There have been a number of spec leaks around the PS4 and Xbox 720 in the last few days, including updated information on what the latest dev kits from Sony contain. We'll cover these first, courtesy of Kotaku and then offer our own analysis, HotHardware style.

According to Kotaku, the latest dev kits for Sony's PS4 contain:
8GB of video RAM
2.2GB of GPU memory
4x "Dual-Core Bulldozers" (this is nonsensical as written but presumably refers to BD's "dual-module" design)
GPU: AMD R10xx (aka GCN, aka the Radeon HD 7000 family)

EuroGamer, meanwhile, says that the new device is built around an eight-core "Jaguar" CPU married to a cutdown variant of the 7970M. That makes sense as far as floating point targets are concerned (the PS4 is reportedly capable of 1.84TFLOP of single-precision math.)

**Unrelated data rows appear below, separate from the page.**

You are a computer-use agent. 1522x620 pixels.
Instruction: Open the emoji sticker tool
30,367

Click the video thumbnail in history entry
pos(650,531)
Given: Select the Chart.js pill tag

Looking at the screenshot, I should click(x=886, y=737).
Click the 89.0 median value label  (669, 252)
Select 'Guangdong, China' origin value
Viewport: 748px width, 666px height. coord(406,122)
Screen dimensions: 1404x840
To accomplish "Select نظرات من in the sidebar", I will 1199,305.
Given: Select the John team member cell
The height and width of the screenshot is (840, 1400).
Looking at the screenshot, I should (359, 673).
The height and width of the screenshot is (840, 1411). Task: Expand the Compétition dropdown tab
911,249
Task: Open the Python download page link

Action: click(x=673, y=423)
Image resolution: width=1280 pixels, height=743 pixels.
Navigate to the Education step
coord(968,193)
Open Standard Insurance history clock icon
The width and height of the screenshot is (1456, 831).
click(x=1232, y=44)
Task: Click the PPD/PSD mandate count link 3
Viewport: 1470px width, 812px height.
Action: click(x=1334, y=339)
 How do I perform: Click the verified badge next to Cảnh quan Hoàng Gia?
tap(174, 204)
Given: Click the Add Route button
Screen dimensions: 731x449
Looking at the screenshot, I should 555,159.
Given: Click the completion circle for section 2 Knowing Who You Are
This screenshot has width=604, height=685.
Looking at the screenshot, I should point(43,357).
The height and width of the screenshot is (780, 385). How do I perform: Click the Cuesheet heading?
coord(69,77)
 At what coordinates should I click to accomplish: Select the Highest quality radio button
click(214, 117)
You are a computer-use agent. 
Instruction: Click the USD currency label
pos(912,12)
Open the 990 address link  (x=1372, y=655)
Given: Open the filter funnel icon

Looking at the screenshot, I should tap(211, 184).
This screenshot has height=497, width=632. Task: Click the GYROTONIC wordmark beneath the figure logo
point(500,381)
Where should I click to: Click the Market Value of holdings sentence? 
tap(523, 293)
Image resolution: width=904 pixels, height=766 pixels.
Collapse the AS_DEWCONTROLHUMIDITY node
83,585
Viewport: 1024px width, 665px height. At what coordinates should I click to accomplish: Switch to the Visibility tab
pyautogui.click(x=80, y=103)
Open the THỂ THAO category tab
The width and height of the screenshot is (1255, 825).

Here's another entry in the "Oh God, please don't make it look like that" competition

According to EuroGamer, the PS4 will contain a second module that's designed to function as a dedicated GPU compute node for offloading physics calculations, GPU cloth, or other material interactions that are sometimes handled in hardware by Nvidia's PhysX. Including a second module for these sorts of tasks actually makes a lot of sense if the Jaguar rumor is accurate.

Jaguar, if you recall, is the follow-up to AMD's Brazos. Brazos was a well-balanced low-power architecture that's capable of decoding two instructions per clock cycle and has a short pipeline for execution efficiency. AMD estimates that Kabini, its quad-core follow-up to Brazos, will outperform the older 40nm chip by 15% clock-for-clock, with the quad-core SoC beating its dual-core predecessor by up to 50%.

That's a great achievement for a netbook, notebook, or tablet. As a CPU destined to sit at the heart of a console for 4-6 years, it's a bit underwhelming. Opting for a second compute module is one way Sony could have boosted the PS4's overall performance while sticking with a relatively svelte SoC at the heart of the device.

Rumor currently suggests a PS4 with 4GB of RAM total, but that it'll use 4GB of DDR5 rather than the Xbox Durango's 8GB of DDR3.

Ultimately, we still suggest taking these specs with a substantial grain of salt. AMD's conference call yesterday revealed that the company believes custom SoC work -- that means consoles -- will account for up to 20% of its revenue by the end of 2013. It's a given that the company has done custom work for both Microsoft and Sony on these projects, but exactly how those resources are allocated to developers and how flexible the systems are to program will determine a great deal of consumer uptake.